Événement à GenèveManifestation contre la hausse des primes maladie
La gauche et les syndicats appellent à descendre dans la rue samedi contre les nouvelles cotisations. Ils réclament l'instauration d’une caisse unique publique.

Gauche de la gauche, Verts, socialistes, syndicats et plusieurs associations, dont l’Avivo, se sont réunis ce mardi pour dire «non» à la hausse des primes maladie, fixée à 9,1% pour Genève en 2024. Ils manifesteront tous ensemble ce samedi. Rendez-vous est donné à 14 h devant la poste du Mont-Blanc.
Paolo Gilardi estime que cette nouvelle augmentation est un coup de massue: «Le coup d'assommoir, nous l’avons subi durant les vingt dernières années, quand les primes de base ont augmenté de 159% à Genève.» Pour le syndicaliste, le Conseil fédéral doit suspendre l’entrée en vigueur de l’augmentation «tant que la lumière ne sera pas faite sur les causes de cette hausse». Gauche et syndicats réclament un moratoire et la création d’une caisse publique unique et sociale, dont les primes seront proportionnelles aux revenus.

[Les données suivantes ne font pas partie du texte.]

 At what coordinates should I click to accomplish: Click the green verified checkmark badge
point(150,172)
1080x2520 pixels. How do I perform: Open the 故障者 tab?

Primes fixées par les assureurs
Davide de Filippo, président de la Communauté genevoise d’action syndicale (CGAS), regrette qu’en cette période d’inflation, les employeurs n’accordent que «quelques miettes d’indexation des salaires, qui ne compensent pas les primes d'assurance, particulièrement pour les bas revenus».
Il s’interroge sur le système actuel: «Quel pays accepterait que des taxes qui pèsent si lourdement sur le revenu des gens soient fixées par un groupe privé?» faisant référence aux assureurs, qui établissent eux-mêmes le montant de l’augmentation.
Millions de subsides
Membre de l'Avivo, Christian Dandrès rappelle que les aînés sont fortement touchés par l’augmentation. Il fustige «un système de santé absolument pas solidaire, où la caissière paie autant pour l'assurance de base que le président de Roche»
De son côté, Stéphane Conus de l’association de lutte contre l’augmentation des primes d’assurances maladies propose d’instaurer une microtaxe de 0,14% sur les transactions économiques.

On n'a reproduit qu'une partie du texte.